Excerpted passage:
==========

Seven years into teaching around the city, Pinto still remembers the silliest of her veteran slipups.

Saying “reverse swine dive” instead of “swan dive,” she giggled at her own comment thinking others would share the sentiment. When no one in the room laughed or understood, “that was a big lesson for me...no one is paying as much attention as YOU.”

It’s a good point. Our classroom “audience” isn’t much of an audience at all. They are active participants, busy trying to explore their own breath and asana and, ahem, perceived errors.

One can’t forget that experienced teachers also have their own crappy days.

“For the record, I’ve had to teach moments after learning that my yoga studio was closing, finding out my business partner wanted out of the studio, and getting an eviction notice on my apartment door…just to name a few,” said Mel Russo, an instructor for over ten years.

“Much to my pleasure and surprise, after each of these classes, students thanked me and had no idea I was freaking out inside.”

==========

Work request A: Summarize the passage on yoga teachers' slipups and bad days in two sentences.
Work request B: Retype the part of the passage on yoga teachers' slipups starting at "Seven years into" and ending at "own crappy days.".

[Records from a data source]
==========

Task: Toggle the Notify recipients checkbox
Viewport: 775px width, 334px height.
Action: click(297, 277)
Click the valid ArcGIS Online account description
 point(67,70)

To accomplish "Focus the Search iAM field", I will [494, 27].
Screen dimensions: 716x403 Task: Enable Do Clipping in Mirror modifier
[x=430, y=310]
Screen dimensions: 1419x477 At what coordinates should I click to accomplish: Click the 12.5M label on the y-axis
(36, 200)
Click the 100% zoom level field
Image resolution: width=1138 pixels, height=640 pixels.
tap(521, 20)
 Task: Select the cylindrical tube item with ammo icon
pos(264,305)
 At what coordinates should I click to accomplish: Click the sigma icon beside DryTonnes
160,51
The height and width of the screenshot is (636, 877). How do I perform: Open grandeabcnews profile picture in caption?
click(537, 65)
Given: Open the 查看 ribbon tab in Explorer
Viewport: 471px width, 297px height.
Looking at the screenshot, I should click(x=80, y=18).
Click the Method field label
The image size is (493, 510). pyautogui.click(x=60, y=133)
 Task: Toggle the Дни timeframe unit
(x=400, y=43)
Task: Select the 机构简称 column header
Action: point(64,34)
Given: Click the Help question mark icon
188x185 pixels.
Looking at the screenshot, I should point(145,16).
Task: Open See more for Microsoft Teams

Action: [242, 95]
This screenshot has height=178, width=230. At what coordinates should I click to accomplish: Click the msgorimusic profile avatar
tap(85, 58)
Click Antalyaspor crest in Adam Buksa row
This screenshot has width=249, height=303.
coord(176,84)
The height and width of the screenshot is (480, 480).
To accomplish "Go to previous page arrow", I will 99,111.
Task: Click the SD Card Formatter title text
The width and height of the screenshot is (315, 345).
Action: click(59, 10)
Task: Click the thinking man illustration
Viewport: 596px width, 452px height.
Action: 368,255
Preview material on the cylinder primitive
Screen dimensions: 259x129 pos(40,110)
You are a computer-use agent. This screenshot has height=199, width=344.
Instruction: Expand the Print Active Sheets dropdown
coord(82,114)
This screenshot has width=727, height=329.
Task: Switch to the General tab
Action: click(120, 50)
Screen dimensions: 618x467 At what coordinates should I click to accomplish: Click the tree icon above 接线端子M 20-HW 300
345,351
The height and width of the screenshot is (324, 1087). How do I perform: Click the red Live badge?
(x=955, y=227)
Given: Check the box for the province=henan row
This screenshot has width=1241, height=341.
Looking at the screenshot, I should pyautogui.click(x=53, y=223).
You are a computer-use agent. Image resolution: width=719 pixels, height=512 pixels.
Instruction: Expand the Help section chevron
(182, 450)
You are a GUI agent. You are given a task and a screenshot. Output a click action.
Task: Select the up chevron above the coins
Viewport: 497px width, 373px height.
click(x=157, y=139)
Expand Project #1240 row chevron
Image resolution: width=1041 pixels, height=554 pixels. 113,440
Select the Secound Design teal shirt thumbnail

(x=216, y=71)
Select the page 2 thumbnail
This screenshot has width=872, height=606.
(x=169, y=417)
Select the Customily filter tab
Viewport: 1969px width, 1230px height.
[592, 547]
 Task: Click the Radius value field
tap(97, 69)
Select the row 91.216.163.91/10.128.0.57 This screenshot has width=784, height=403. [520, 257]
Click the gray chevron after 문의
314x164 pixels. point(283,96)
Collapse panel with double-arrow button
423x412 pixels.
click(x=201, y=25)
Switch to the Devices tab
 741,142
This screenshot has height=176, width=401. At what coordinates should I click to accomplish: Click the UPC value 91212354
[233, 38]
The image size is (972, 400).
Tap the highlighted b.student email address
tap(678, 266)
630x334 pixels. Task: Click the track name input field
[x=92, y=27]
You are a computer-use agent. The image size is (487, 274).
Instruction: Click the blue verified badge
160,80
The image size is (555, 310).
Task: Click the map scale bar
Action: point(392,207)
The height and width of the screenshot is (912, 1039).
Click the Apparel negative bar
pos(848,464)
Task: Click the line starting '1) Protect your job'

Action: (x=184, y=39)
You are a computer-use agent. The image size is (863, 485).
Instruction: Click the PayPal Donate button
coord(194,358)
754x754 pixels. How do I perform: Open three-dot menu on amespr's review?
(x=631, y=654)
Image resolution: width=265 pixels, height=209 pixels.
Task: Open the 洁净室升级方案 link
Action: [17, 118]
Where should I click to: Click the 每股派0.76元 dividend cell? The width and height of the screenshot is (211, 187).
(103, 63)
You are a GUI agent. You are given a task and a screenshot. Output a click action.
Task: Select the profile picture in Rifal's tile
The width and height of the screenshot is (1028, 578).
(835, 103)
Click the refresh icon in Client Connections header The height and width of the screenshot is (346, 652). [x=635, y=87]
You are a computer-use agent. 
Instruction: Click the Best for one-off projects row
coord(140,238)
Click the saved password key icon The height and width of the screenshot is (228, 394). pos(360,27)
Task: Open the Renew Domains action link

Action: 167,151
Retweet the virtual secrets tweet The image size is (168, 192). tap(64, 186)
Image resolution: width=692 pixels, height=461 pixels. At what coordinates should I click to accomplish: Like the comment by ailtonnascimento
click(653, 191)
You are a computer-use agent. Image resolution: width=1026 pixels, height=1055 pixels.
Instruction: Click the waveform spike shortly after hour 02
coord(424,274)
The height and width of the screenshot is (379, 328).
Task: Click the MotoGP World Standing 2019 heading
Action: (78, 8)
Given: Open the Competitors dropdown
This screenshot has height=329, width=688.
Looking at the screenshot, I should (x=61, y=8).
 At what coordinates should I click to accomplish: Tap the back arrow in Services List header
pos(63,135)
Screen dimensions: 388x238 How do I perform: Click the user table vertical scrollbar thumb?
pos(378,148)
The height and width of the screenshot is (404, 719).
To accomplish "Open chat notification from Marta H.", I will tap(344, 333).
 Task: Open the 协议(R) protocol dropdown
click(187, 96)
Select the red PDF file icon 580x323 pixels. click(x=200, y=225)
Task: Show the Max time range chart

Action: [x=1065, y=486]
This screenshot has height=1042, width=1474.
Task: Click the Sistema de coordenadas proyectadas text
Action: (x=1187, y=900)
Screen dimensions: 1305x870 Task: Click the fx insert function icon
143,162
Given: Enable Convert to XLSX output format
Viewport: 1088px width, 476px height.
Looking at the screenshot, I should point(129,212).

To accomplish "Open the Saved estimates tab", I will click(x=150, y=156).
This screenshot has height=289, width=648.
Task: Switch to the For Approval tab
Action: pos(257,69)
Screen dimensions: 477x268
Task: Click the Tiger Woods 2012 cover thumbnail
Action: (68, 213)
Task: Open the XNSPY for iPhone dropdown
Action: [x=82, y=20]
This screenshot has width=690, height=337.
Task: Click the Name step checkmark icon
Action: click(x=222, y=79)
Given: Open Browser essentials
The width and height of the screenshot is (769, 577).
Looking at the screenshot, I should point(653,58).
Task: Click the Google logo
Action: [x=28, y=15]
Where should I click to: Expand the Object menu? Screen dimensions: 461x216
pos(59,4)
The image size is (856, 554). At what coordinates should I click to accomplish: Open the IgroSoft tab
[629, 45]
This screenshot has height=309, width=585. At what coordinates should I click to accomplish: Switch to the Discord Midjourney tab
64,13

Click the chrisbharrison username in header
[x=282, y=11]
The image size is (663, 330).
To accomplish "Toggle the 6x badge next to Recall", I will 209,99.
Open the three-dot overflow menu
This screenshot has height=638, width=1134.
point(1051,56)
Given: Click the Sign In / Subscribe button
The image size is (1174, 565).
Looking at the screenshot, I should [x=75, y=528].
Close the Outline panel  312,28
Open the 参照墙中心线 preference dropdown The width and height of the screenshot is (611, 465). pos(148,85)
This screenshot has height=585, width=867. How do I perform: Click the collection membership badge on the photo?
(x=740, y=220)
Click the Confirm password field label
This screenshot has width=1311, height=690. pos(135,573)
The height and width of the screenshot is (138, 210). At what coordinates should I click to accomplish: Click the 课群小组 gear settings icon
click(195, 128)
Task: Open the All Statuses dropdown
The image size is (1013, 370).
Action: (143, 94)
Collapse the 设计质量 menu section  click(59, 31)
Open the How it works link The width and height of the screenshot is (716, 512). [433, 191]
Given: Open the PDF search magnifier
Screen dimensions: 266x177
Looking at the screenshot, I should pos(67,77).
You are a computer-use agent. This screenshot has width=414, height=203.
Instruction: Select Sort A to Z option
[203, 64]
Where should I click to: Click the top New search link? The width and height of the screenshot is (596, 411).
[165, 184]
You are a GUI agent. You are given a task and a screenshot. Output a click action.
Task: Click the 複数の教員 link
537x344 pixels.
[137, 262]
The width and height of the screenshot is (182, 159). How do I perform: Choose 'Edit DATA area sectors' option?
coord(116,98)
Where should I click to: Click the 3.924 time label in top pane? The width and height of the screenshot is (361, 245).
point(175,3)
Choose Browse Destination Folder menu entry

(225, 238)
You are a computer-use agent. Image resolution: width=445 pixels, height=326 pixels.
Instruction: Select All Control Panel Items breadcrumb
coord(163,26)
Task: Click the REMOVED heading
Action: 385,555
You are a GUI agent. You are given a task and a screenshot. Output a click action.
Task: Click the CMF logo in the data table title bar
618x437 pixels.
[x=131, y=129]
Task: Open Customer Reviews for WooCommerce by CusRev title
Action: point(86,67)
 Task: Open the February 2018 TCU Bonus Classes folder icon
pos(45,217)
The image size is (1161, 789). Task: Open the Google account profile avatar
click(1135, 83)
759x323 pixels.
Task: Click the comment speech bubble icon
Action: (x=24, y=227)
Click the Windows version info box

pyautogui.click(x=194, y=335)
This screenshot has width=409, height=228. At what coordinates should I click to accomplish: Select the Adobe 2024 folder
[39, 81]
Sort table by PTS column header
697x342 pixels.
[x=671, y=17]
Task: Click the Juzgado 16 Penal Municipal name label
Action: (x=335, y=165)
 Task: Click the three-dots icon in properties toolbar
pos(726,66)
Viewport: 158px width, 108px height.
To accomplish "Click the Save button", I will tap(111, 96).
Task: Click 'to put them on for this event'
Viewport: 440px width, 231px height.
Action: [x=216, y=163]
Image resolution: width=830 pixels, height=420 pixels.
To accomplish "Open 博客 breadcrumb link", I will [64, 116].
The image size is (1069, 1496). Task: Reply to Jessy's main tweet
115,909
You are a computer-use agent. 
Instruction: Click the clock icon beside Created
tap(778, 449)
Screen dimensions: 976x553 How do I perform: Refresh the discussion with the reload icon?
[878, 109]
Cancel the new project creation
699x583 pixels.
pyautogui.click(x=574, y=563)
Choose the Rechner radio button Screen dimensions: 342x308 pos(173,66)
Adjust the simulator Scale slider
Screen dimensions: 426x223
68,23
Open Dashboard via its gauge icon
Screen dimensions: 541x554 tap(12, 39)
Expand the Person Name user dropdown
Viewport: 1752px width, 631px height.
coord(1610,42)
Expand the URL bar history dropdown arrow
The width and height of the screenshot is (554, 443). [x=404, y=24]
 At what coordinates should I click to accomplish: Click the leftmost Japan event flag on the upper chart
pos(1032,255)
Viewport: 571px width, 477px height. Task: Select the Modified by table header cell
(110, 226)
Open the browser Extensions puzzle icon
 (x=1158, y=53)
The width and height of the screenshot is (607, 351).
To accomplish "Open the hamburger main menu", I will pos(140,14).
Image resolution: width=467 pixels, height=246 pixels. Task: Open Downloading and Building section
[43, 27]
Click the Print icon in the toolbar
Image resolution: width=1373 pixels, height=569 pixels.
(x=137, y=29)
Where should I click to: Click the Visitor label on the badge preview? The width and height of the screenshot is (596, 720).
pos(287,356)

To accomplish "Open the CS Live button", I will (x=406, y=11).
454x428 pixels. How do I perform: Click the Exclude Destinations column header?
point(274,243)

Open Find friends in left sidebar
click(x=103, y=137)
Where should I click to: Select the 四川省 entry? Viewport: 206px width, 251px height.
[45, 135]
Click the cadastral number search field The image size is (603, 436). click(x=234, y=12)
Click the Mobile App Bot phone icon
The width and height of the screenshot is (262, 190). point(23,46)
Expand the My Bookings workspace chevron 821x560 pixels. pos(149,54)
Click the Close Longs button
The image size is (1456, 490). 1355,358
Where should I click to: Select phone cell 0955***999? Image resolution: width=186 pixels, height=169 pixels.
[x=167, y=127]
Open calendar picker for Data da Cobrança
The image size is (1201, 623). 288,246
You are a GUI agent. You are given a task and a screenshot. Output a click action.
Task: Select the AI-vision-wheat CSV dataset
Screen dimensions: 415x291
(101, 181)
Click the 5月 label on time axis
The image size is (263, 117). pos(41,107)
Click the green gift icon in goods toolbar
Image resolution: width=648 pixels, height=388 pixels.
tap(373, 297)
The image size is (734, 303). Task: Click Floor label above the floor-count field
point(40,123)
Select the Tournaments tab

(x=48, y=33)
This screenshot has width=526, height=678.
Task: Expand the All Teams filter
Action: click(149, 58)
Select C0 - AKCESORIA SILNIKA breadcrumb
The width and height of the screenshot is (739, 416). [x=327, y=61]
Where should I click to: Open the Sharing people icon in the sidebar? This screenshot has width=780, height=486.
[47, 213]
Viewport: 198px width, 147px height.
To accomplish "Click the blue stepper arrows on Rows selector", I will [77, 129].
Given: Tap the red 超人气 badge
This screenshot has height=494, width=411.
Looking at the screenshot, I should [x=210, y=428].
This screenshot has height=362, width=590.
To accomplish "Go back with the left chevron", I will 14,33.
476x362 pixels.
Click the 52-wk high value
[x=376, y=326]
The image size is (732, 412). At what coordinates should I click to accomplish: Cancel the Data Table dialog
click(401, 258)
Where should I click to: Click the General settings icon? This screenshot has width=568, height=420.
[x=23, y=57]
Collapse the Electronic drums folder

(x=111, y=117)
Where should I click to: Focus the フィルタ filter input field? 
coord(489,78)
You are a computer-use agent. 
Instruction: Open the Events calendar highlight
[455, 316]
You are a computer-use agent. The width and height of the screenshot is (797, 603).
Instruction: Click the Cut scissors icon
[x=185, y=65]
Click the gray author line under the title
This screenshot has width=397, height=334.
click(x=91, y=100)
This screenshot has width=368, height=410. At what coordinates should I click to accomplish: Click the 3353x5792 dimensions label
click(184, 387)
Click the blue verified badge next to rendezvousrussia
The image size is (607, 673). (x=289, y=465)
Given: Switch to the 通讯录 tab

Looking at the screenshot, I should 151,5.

==========

Response area A: Pinto, who has taught around the city for seven years, remembers saying "reverse swine dive" instead of "swan dive" and learning when no one laughed that no one pays as much attention as the teacher does, since students are busy with their own breath, asana and perceived errors. Mel Russo, an instructor for over ten years, has taught right after learning of a studio closing, a business partner wanting out and an eviction notice, and students still thanked Russo with no idea anything was wrong.

Response area B:
Seven years into teaching around the city, Pinto still remembers the silliest of her veteran slipups.

Saying “reverse swine dive” instead of “swan dive,” she giggled at her own comment thinking others would share the sentiment. When no one in the room laughed or understood, “that was a big lesson for me...no one is paying as much attention as YOU.”

It’s a good point. Our classroom “audience” isn’t much of an audience at all. They are active participants, busy trying to explore their own breath and asana and, ahem, perceived errors.

One can’t forget that experienced teachers also have their own crappy days.